Editorial: Ant bikes seemed like it would be a good idea

It started off as a fun and well-intended exercise and ended in frustration and lingering bad feelings.

After a six-month trial period, the plug is finally getting pulled on the failed Ant Bicycle and LimeBike experiment. The City Council ordered the bike share providers to remove their brightly-colored conveyances from the city by Nov. 1 or risk being billed for the cost of city crews to collect and remove the bikes before winter arrives with its slush and dirty streets.

What went wrong with an idea that, at first blush, sounded so right? City leaders embraced with all the promise that spring brings the notion of providing Lynn residents with expanded transportation opportunities and some plain, two-wheeled fun. The bike shares were viewed as a chance for people to pedal along Lynn Shore Drive, through downtown with its murals and restaurants and into the city’s varied neighborhoods.
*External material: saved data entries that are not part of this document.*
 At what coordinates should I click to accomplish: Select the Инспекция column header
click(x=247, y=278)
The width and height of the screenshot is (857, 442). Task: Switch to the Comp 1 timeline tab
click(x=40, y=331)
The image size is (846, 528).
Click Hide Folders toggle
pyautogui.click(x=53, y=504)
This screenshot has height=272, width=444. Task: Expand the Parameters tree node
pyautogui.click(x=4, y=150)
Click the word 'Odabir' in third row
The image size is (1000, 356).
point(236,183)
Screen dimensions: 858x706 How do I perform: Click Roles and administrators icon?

According to Ant Bicycle, the bikes proved popular. They also proved to be an unsightly nuisance with riders leaving them on corners and street sides. They became over the course of the summer, easy-to-spot castoffs that sat in the same location for upwards of a week.
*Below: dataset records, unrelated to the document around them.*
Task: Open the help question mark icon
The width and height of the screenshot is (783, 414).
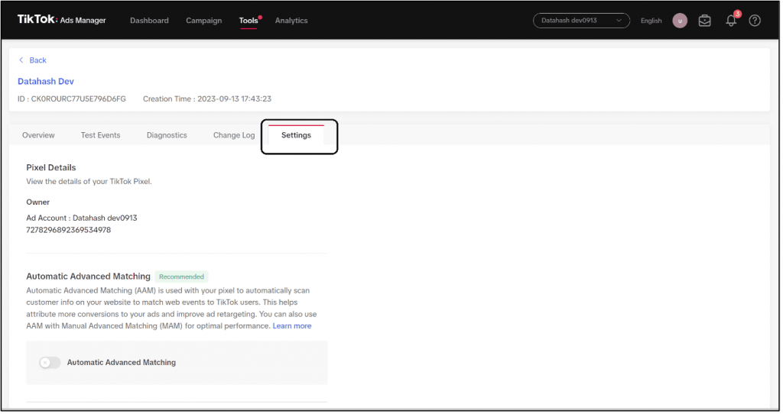Action: (755, 21)
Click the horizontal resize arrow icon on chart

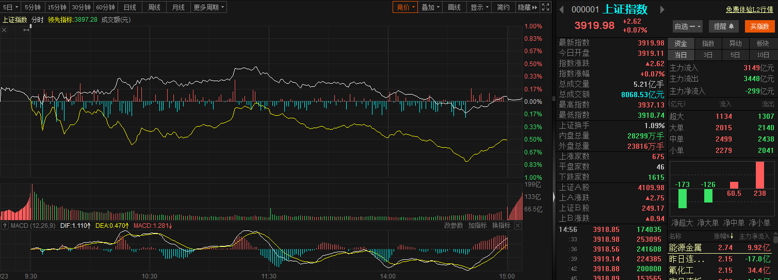tap(26, 30)
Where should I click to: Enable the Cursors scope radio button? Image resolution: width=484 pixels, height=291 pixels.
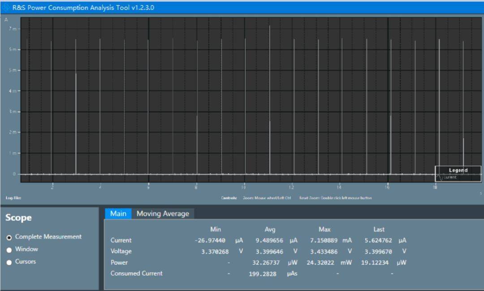9,262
The council’s “pack-up-your-bikes-and-leave” attitude is not, in our view, overly harsh given the poor business model applied to the first bike share initiatives introduced in the city. The lack of a docking arrangement requiring the bikes to be returned to designated points made the bike share initiative a flawed one from the beginning.
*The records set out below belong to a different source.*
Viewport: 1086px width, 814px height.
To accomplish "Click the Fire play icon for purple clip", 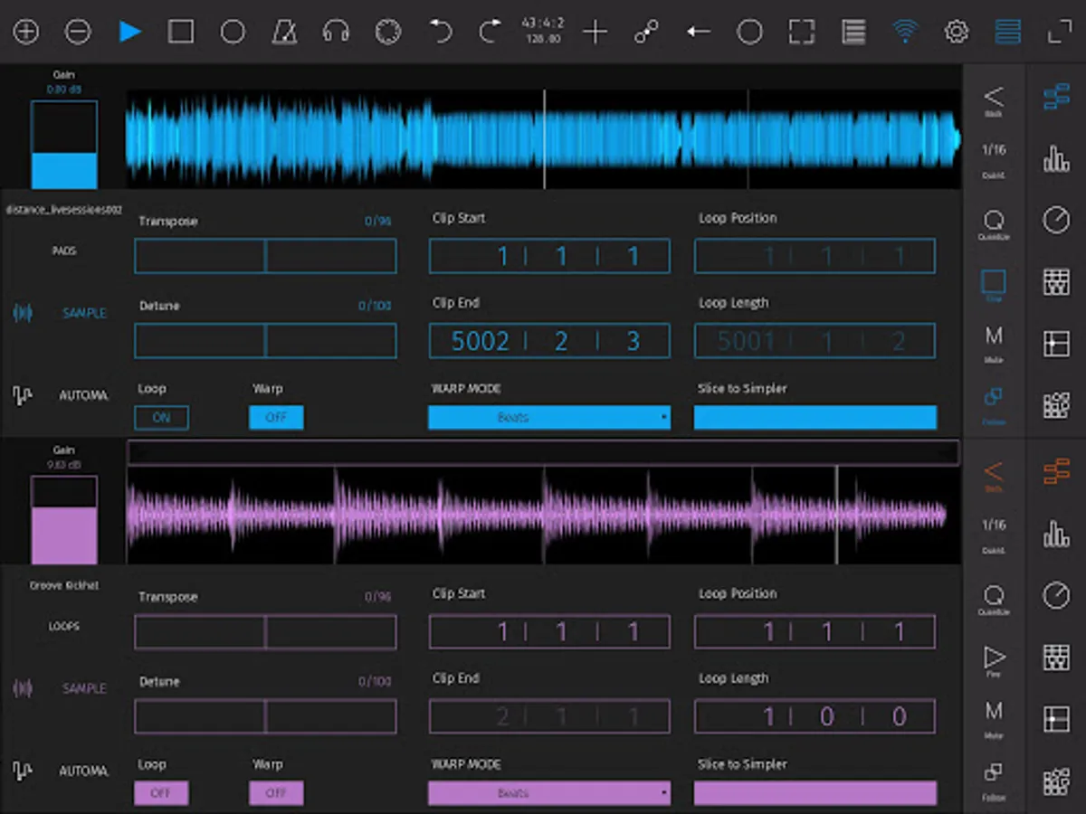I will 994,658.
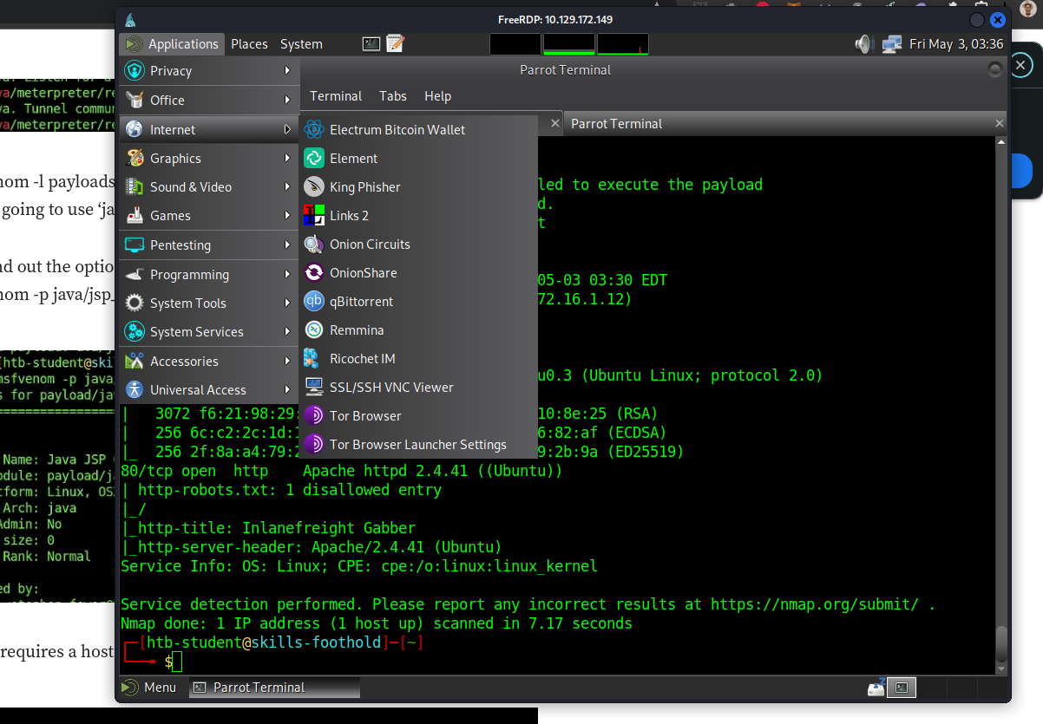Open Electrum Bitcoin Wallet from the menu
The width and height of the screenshot is (1043, 724).
pos(397,130)
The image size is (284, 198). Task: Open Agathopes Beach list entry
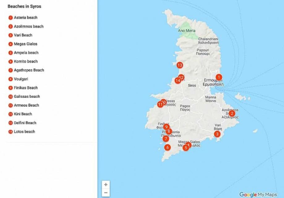point(29,70)
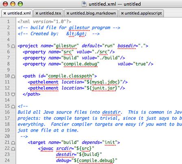Place cursor in misspelled word gilestur on line 2

point(79,28)
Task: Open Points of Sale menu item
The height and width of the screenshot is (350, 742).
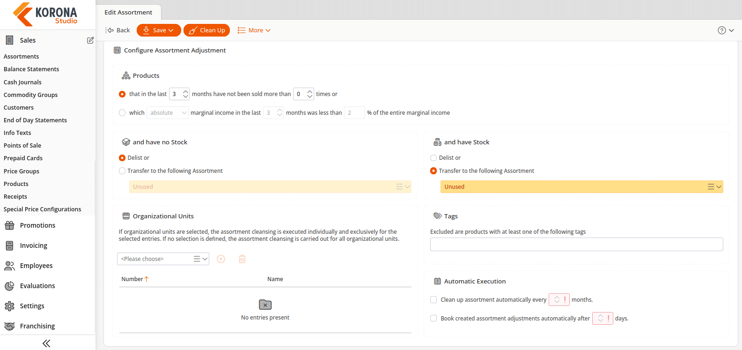Action: point(22,146)
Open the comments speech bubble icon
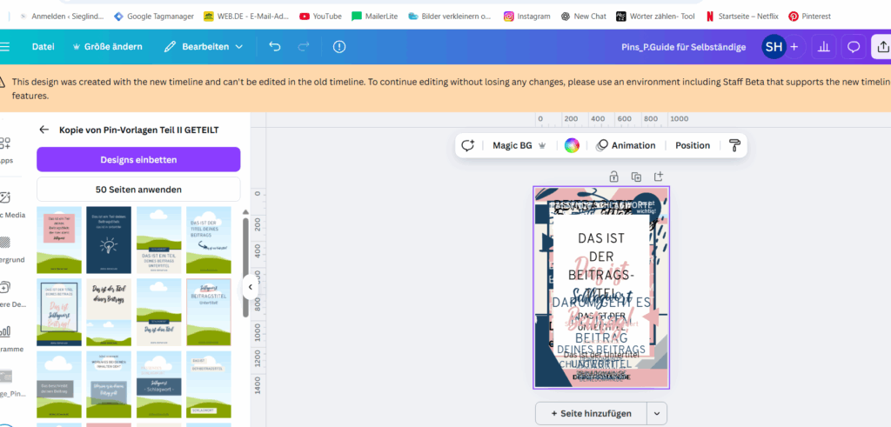 tap(854, 47)
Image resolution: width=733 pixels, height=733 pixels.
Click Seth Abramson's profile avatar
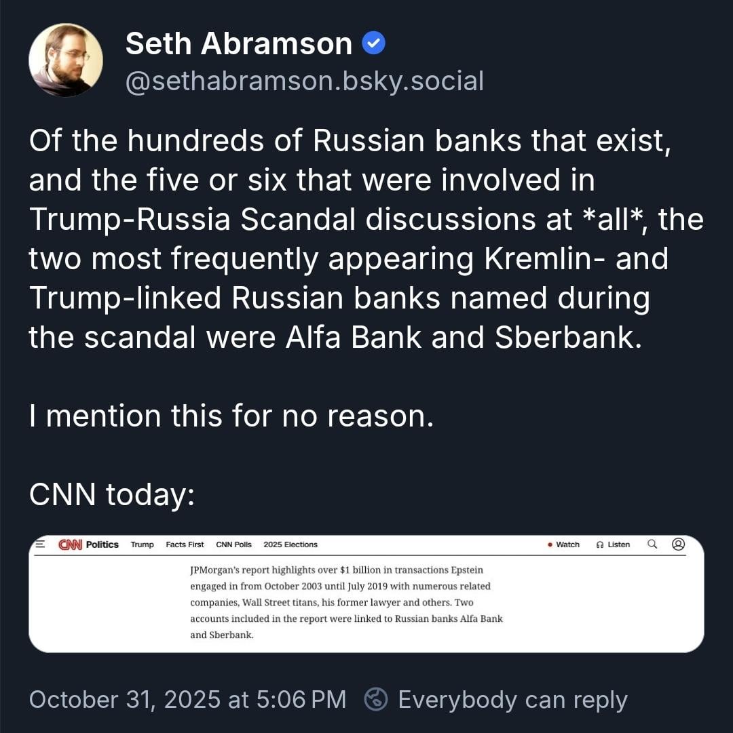66,60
Provided riders returned bikes to designated docks, the bikes would have made a more orderly and less chaotic debut in Lynn. John Gallagher, Ant Bicycle’s co-founder, did not sound like he had a firm grasp on his business model when he said its success depends on having enough people to pick up discarded bikes and improving the technological capability to track bikes so they can be collected in a more prompt manner.

Perhaps Mr. Gallagher should have ironed out those imperfections in his operation before unveiling his bicycles locally. It’s worth noting that the town of Swampscott is also considering bidding farewell to the Ant bikes for the same reasons Lynn elected officials are ready to say goodbye.

Next spring offers a new opportunity for the council to revisit its decision to send Ant Bicycle and LimeBike packing. It might make sense to reintroduce the bicycles on a much smaller scale under a supervised arrangement that includes docks for users to drop off bikes. Start small and build up is one of those axioms typically mouthed by parents and, in retrospect, it should have been applied to the well-intended but overly-ambitious and poorly-executed plan to introduce bike share in Lynn. Oh, well, live and learn.